* **Extracted text**:

★ ★ ★

By Imad-ad-Dean Ahmad, Ph.D.
Minaret of Freedom Institute
11/05/2001
The separation of church and state is an oft-heard refrain, but rarely do the choir or the audience remember that Thomas Jefferson's famous "wall separating church and state" was meant to protect religion from government. Now that George W. Bush has proposed his faith-based initiative, it is a good time to review the dangers that government funding poses to faith-based organizations. Muslim NGO's in America, just beginning to firmly establish themselves, should pay particular heed.
President Bush's reason for the initiative is understandable. There is no doubt that private charities, especially faith-based charities, are more efficient than government welfare, which spends about two thirds of it expenditures on overhead. While crooked private charities may spend 90% on overhead, the honest ones do spend most of their money to the benefit of their clientele. The Combined Federal Campaign, a workplace campaign that allows government employees to designate contributions from their paycheck to private charities, will not admit a charity with a combined overhead/fundraising rate greater than 25% without a good explanation of the overage. Ironically, the government's welfare agencies would not qualify for participation in its own workplace campaign.

★ ★ ★

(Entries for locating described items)
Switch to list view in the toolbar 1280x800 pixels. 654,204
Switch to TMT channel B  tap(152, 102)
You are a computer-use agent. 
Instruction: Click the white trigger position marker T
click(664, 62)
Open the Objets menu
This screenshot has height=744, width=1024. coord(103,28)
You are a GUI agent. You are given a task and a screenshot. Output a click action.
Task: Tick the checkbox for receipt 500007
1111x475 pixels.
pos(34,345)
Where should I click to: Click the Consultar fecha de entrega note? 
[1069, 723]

★ ★ ★

* **Instructions to follow**:
Copy the article on government funding of faith-based organizations, shown above, in full.

* **Exercise result**:
By Imad-ad-Dean Ahmad, Ph.D.
Minaret of Freedom Institute
11/05/2001
The separation of church and state is an oft-heard refrain, but rarely do the choir or the audience remember that Thomas Jefferson's famous "wall separating church and state" was meant to protect religion from government. Now that George W. Bush has proposed his faith-based initiative, it is a good time to review the dangers that government funding poses to faith-based organizations. Muslim NGO's in America, just beginning to firmly establish themselves, should pay particular heed.
President Bush's reason for the initiative is understandable. There is no doubt that private charities, especially faith-based charities, are more efficient than government welfare, which spends about two thirds of it expenditures on overhead. While crooked private charities may spend 90% on overhead, the honest ones do spend most of their money to the benefit of their clientele. The Combined Federal Campaign, a workplace campaign that allows government employees to designate contributions from their paycheck to private charities, will not admit a charity with a combined overhead/fundraising rate greater than 25% without a good explanation of the overage. Ironically, the government's welfare agencies would not qualify for participation in its own workplace campaign.